◆ **Goal of the exercise**
Output nothing except the lines from the one containing "The width and" through the final line of the data, both included, typed exactly, minus the pictures.

◆ **Data supplied**
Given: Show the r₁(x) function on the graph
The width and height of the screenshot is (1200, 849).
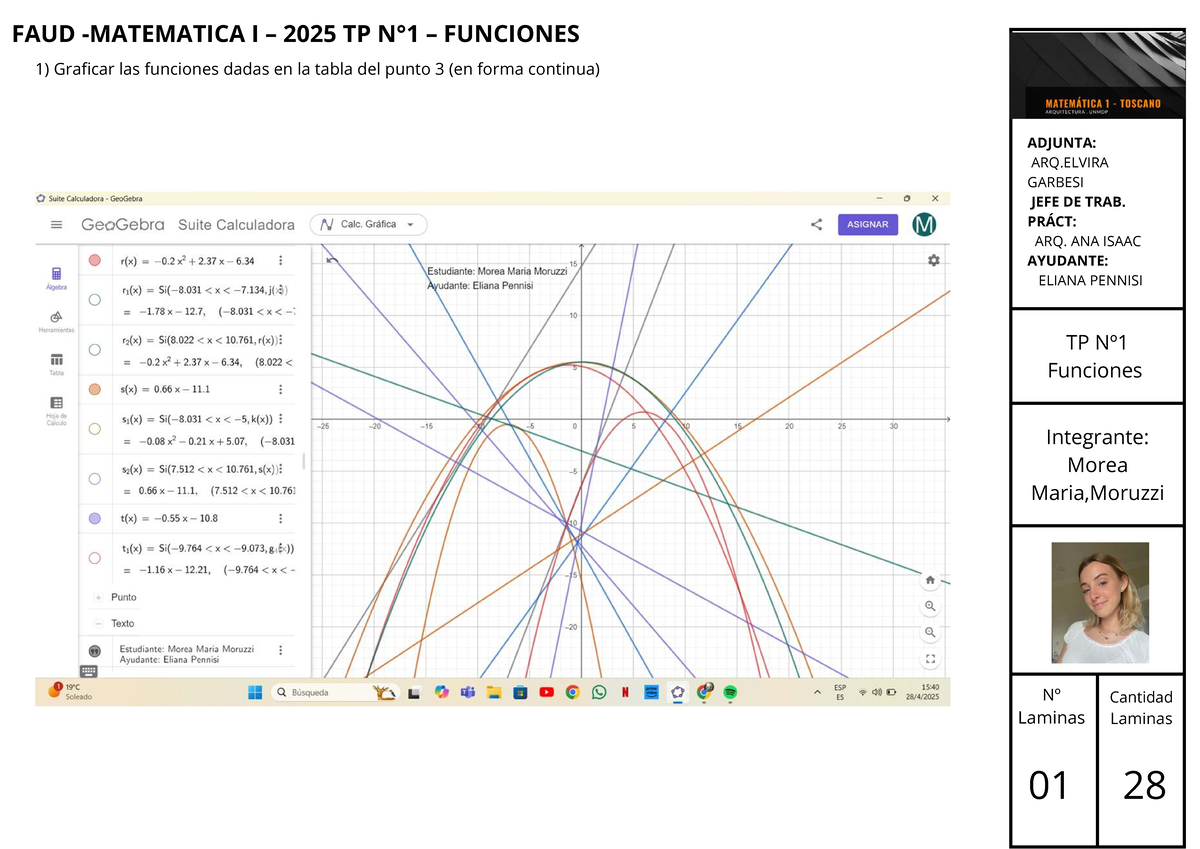Looking at the screenshot, I should [94, 299].
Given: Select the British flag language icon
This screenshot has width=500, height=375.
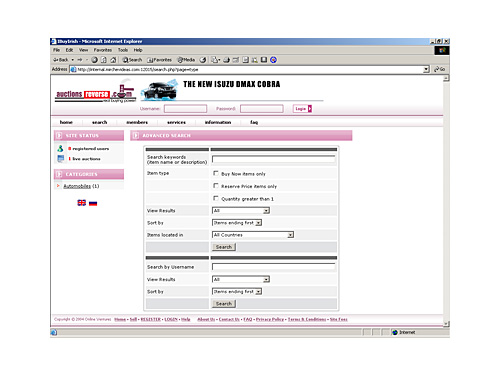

◆ **Your solution**
The width and height of the screenshot is (1200, 849).
Looking at the screenshot, I should [94, 299].
Given: Select the British flag language icon
This screenshot has width=500, height=375.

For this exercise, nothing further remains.